Il sera observé pour des raisons de clarté que la restitution à la société Cdiscount de la provision de 30 000 euros octroyée à la S.A.R.L. Cybertech suivant l’ordonnance de référé du 12 juillet 2016 n’est pas contestée dans le dispositif des dernières écritures de l’appelante.
Sur l’article 700 du code de procédure civile
Au regard des condamnations respectives de chacune des parties, il n’y a pas lieu de mettre à la charge de l’une d’entre-elles le versement d’une indemnité en application des dispositions de l’article 700 du code de procédure civile.
Sur les dépens et autres frais de procédure
La décision entreprise a justement ordonné que chacune des parties conserve la charge de ses propres dépens.

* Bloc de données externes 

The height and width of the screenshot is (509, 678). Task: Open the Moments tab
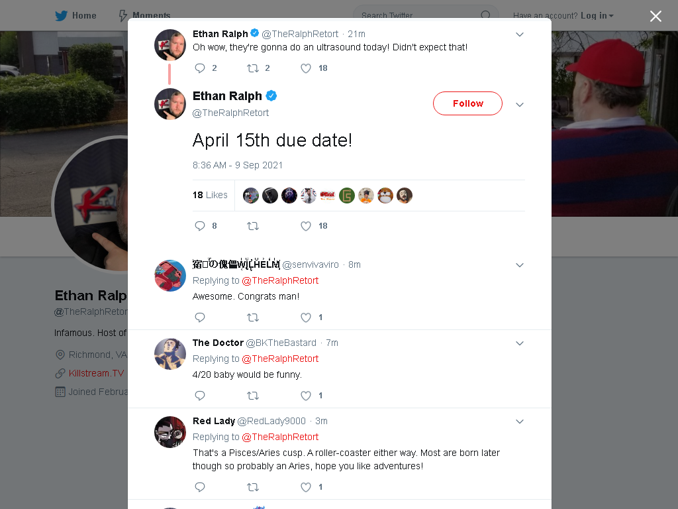pyautogui.click(x=145, y=16)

Au regard des condamnations réciproques prononcées à l’encontre de chacune des parties, il convient d’indiquer que les frais d’expertise judiciaire, qui sont inclus dans les dépens, seront partagés par moitié entre les parties.
PAR CES MOTIFS
— Confirme en toutes ses dispositions le jugement en date du 17 décembre 2018 rendu par le tribunal de commerce de Bordeaux ;
Y ajoutant ;
— Dit que la somme de 14 225,35 euros à laquelle la société Cdiscount a été condamnée à payer à la société à responsabilité limitée Cybertech Computer portera intérêts au taux légal à compter du 20 juin 2014, avec capitalisation des intérêts en application des dispositions de l’article 1343-2 du code civil ;
— Rejette les autres demandes présentées par la société à responsabilité limitée Cybertech Computer et la société Cdiscount ;
— Dit que le coût de l’expertise judiciaire réalisée par M. [S] sera partagé par moitié entre les deux parties ;
— Condamne la société à responsabilité limitée Cybertech Computer au paiement des dépens d’appel.
La présente décision a été signée par madame Paule POIREL, présidente, et madame Annie BLAZEVIC, greffier, à laquelle la minute de la décision a été remise par le magistrat signataire.